Moorestown-Lenola is an unincorporated community and census-designated place (CDP) located within Moorestown Township in Burlington County, New Jersey, United States. As of the 2010 United States Census, the CDP's population was 14,217.

Geography
According to the United States Census Bureau, the CDP had a total area of 7.118 square miles (18.435 km2), including 7.010 square miles (18.157 km2) of land and 0.108 square miles (0.279 km2) of water (1.51%).

Demographics

Census 2010

Census 2000
As of the 2000 United States Census there were 13,860 people, 5,250 households, and 3,827 families living in the CDP. The population density was 760.1/km2 (1,967.6/mi2). There were 5,440 housing units at an average density of 298.4/km2 (772.3/mi2). The racial makeup of the CDP was 88.68% White, 6.96% African American, 0.19% Native American, 2.13% Asian, 0.01% Pacific Islander, 0.55% from other races, and 1.49% from two or more races. Hispanic or Latino of any race were 1.98% of the population.

There were 5,250 households, out of which 34.7% had children under the age of 18 living with them, 59.5% were married couples living together, 10.9% had a female householder with no husband present, and 27.1% were non-families. 23.2% of all households were made up of individuals, and 10.9% had someone living alone who was 65 years of age or older. The average household size was 2.59 and the average family size was 3.07.

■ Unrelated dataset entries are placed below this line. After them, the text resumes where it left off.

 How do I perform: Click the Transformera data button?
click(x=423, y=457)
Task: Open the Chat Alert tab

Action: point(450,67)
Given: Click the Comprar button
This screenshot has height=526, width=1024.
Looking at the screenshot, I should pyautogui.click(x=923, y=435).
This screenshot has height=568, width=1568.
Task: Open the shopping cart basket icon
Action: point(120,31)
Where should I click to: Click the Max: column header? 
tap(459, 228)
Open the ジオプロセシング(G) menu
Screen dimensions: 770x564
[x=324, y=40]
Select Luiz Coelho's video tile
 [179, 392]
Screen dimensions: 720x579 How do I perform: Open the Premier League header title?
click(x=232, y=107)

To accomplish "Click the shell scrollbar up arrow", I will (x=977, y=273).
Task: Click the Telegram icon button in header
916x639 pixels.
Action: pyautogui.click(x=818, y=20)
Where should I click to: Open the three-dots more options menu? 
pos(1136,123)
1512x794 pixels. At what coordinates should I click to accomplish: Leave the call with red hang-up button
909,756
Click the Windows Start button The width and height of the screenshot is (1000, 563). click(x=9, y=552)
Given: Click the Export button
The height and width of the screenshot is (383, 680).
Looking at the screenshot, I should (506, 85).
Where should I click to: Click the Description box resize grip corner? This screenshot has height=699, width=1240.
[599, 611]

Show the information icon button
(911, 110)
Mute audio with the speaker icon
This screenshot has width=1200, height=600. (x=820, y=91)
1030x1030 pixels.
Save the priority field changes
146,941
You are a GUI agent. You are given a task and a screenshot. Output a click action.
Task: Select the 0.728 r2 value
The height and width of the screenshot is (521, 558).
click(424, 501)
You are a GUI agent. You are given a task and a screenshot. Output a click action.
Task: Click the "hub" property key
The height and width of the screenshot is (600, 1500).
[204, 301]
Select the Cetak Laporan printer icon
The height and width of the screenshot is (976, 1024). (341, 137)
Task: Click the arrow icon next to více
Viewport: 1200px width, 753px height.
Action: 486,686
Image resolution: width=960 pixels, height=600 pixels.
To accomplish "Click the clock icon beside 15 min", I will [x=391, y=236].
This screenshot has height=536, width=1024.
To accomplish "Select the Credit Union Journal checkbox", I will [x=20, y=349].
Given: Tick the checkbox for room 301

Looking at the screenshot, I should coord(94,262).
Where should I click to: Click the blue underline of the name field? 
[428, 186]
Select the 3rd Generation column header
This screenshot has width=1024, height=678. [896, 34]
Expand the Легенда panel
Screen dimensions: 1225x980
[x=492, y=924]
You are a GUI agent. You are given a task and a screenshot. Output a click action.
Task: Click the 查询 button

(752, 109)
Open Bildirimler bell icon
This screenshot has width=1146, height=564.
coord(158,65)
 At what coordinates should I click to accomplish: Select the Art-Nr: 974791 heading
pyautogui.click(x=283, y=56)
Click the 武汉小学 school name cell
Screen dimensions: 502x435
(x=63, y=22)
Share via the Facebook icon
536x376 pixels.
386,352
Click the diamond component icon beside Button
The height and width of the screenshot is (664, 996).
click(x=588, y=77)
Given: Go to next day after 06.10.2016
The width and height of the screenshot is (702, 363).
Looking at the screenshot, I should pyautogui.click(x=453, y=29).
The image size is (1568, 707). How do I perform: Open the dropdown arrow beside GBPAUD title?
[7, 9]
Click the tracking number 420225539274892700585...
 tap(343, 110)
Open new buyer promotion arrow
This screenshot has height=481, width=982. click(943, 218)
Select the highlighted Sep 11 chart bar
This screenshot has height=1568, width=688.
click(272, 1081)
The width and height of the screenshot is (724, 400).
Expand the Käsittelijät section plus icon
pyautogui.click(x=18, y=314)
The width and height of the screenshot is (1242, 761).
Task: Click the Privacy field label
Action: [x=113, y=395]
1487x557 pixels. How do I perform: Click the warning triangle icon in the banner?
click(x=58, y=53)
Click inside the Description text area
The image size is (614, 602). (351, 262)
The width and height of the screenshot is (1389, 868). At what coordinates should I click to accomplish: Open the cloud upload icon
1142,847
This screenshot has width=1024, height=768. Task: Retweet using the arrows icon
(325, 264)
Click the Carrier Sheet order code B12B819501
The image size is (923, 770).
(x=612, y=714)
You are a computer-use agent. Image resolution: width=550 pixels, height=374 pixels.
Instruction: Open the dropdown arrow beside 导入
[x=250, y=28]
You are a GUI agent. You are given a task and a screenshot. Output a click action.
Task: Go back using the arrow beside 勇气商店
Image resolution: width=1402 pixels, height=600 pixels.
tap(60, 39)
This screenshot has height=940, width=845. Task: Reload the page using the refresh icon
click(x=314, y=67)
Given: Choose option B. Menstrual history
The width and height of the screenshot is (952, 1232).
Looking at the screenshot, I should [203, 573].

In the CDP the population was spread out, with 26.4% under the age of 18, 4.7% from 18 to 24, 25.6% from 25 to 44, 25.7% from 45 to 64, and 17.6% who were 65 years of age or older. The median age was 41 years. For every 100 females, there were 87.8 males. For every 100 females age 18 and over, there were 83.8 males.

The median income for a household in the CDP was $68,770, and the median income for a family was $79,953. Males had a median income of $60,486 versus $34,847 for females. The per capita income for the CDP was $34,311. About 3.0% of families and 4.3% of the population were below the poverty line, including 4.4% of those under age 18 and 3.6% of those age 65 or over.